**Problems to solve**
• a. In the post on steepest descent, rewrite the paragraph beginning "How does one choose the step size" more briefly, keeping its main facts.
• b. Please carry on the post on steepest descent from its last line.

**Document section**
☆ ☆ ☆

How does one choose the step size for steepest descent? Consider finding the minimal value for any function $g$ from $\mathbb{R}^n$ to $\mathbb{R}$. The method of steepest descent for finding a local minimum for an arbitrary function $g$ from from $\mathbb{R}^n$ to $\mathbb{R}$ can be intuitively described as follows:


*

*Evaluate $g$ at an initial approximation $x^{(0)} =  (x^{(0)}_{1}, ..., x^{(0)}_{D})^t$

*Determine a direction from $x^{(0)}$ that results in a decrease in the value of $g$ (or the greatest decrease by using $\bigtriangledown g(x) $, the gradient of $g$, as in gradient descent)

*Move an appropriate amount in this direction and call the new value $x^{(1)}$.

*Repeat steps 1 through 3 with $x^{(0)}$ replaced by $x^{(1)}$.

☆ ☆ ☆

**Raw data**
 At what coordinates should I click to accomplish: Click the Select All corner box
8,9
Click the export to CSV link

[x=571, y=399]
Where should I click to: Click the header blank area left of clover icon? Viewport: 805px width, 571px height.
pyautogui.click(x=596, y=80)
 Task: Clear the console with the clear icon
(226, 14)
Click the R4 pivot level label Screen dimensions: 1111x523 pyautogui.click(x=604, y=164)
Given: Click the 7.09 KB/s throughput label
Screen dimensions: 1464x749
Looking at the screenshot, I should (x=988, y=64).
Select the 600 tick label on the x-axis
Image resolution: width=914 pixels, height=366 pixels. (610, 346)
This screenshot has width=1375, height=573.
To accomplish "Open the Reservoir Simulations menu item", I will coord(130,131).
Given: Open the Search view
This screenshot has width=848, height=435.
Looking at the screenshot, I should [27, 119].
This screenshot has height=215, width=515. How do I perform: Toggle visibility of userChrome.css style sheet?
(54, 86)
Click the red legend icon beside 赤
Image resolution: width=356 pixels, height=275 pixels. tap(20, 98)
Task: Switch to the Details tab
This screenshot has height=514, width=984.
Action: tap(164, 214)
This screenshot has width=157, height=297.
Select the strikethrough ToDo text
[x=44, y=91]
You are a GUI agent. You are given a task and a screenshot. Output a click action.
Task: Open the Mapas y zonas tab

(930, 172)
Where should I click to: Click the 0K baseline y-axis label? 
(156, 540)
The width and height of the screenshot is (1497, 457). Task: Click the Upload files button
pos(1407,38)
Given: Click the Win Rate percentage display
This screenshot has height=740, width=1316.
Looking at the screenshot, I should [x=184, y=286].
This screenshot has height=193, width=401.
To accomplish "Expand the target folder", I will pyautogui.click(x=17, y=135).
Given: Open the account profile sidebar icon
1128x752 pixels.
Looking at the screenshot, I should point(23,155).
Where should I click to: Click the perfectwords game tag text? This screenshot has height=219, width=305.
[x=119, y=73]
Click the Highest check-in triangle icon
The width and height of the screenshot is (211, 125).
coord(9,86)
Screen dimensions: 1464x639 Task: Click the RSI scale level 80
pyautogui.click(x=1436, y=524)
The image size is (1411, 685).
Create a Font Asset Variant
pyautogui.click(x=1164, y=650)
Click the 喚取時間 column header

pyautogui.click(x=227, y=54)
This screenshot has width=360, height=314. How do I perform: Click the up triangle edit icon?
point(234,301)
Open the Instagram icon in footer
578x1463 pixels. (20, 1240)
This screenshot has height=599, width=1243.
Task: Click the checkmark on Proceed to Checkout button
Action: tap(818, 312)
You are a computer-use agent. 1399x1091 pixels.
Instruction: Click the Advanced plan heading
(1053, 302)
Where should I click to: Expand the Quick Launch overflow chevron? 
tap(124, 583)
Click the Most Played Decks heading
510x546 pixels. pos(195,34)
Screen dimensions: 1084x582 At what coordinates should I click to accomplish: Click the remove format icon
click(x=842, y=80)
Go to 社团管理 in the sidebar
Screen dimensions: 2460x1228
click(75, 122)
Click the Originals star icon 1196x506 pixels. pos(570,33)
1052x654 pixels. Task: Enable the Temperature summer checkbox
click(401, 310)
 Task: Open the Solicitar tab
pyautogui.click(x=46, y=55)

☆ ☆ ☆

**Answers per task**
• a. What step size should steepest descent use? The method seeks a local minimum of any function $g$ from $\mathbb{R}^n$ to $\mathbb{R}$ and can be described intuitively as follows:

• b.
Usually step 3 is implemented as follow (since the object is to reduce $g(x)$ to its minial value):
$$ x^{(1)} = x^{(0)} - \alpha \bigtriangledown g(x^{(0)} )$$
for some constant $ \alpha > 0$.
However, to us that descent equation one has to choose an appropriate value of $\alpha$ so that $g(x^{(1)} )$ is less that $g(x^{(0)} )$. According to the textbook numerical analysis book by Burden and Faires to determine an appropriate choice for the value of $\alpha$, we consider the single-variable function:
$$ h(\alpha) = g(x^{(0)} - \alpha \bigtriangledown g( x^{(0)} )$$
according to them, the value of $\alpha$ that minimizes $h$ is the value needed for the gradient descent equation.
What I don't understand is;


*

*why is that the optimal value of $\alpha$? ( i.e. the solution to the minimization of $h( \alpha )$?)

*How is "optimality" value of alpha even mean in this case and why does minimizing $h( \alpha)$ capture this definition of optimality? Maybe that is the choice of alpha that gives the biggest step size possible given the computed gradient?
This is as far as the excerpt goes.